We do not deem it necessary to restate the underlying, as well as cogent reasons, for the requirement that boards, bureaus and commissions should make separate findings of fact upon which an ultimate conclusion is predicated. However, we are persuaded to quote with approval from the opinion of the United States Supreme Court in the case of State of Florida et al. v. United States, 282 U.S. 194, 51 S.Ct. 119, 75 L.Ed. 291:
We have repeatedly stated that this Court is not a fact finding body. We have also said that administrative agencies endowed with the attributes of a "fact finder" need not outline step by step evidentiary facts which lead to an ultimate conclusion. However, findings of fact on essential although collateral issues which might justify the entry of a final order must be made.
"* * * in order to sustain the statewide order * * * it must appear that there are findings, supported by the evidence, of the essential facts * * *, which would justify that conclusion.
* * * * * *
"The question is not merely one of the absence of elaboration or of a suitably complete statement of the grounds of the Commission's determination, to the importance of which this court has recently adverted (Beaumont, Sour Lake Western Railway Co. v. United States, decided November 24, 1930, 282 U.S. 74, 51 S.Ct. 1, 75 L.Ed. 221), but of the lack of the basic or essential findings required to support the Commission's order. In the absence of such findings, we are not called upon to examine the evidence in order to resolve opposing contentions as to what it shows or to spell out and state such conclusions of fact as it may permit.

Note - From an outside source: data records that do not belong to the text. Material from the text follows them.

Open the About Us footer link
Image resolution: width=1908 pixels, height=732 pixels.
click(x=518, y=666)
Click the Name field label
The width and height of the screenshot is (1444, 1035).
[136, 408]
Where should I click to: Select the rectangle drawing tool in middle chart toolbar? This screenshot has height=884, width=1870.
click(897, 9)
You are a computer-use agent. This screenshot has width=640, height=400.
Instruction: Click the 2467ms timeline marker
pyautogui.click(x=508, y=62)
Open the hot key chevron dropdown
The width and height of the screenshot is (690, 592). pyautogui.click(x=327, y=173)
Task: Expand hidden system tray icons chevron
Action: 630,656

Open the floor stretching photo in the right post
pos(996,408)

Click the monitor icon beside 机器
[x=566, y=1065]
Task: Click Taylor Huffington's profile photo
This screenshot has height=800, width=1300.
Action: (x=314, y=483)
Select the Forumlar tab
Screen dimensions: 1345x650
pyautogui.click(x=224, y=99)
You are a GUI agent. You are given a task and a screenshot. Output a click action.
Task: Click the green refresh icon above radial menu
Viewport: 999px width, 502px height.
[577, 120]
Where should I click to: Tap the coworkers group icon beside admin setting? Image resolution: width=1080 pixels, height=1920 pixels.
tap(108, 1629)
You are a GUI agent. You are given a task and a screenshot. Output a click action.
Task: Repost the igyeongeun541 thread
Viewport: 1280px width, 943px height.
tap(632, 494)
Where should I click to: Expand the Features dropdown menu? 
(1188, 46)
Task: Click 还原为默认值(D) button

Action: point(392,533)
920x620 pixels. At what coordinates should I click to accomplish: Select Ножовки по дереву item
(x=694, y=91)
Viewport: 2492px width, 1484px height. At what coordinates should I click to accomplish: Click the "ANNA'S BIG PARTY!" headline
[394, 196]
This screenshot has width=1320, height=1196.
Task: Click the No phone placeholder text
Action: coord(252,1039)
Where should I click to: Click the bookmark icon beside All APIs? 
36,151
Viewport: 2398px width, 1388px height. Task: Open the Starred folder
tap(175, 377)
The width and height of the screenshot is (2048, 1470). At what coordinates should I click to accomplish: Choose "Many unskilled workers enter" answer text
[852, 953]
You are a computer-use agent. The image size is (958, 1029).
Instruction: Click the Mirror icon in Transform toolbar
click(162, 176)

The Commission is the fact-finding body, and the Court examines the evidence not to make findings for the Commission but to ascertain whether its findings are properly supported."
Were we to uphold Order No. 5320, we would by such action invade the legislative field, contra to our fundamental concept of three separate, distinct and independent branches of government. The net result of such decision would be to nullify the intent and spirit, if not the letter, of our statutes and the intent, spirit, as well as the letter, of the Commission's own Rule 2.620.
It is assuredly obvious that we have no alternative. This Court must reverse the Commission's Order No. 5320, with directions that the Commission reconsider this matter and enter an order which meets the requirements of our statutes and of the Commission's own Rule 2.620.
It is so ordered.
TERRELL, Acting C.J., THOMAS and DREW, JJ., and SMITH, Circuit Judge, concur.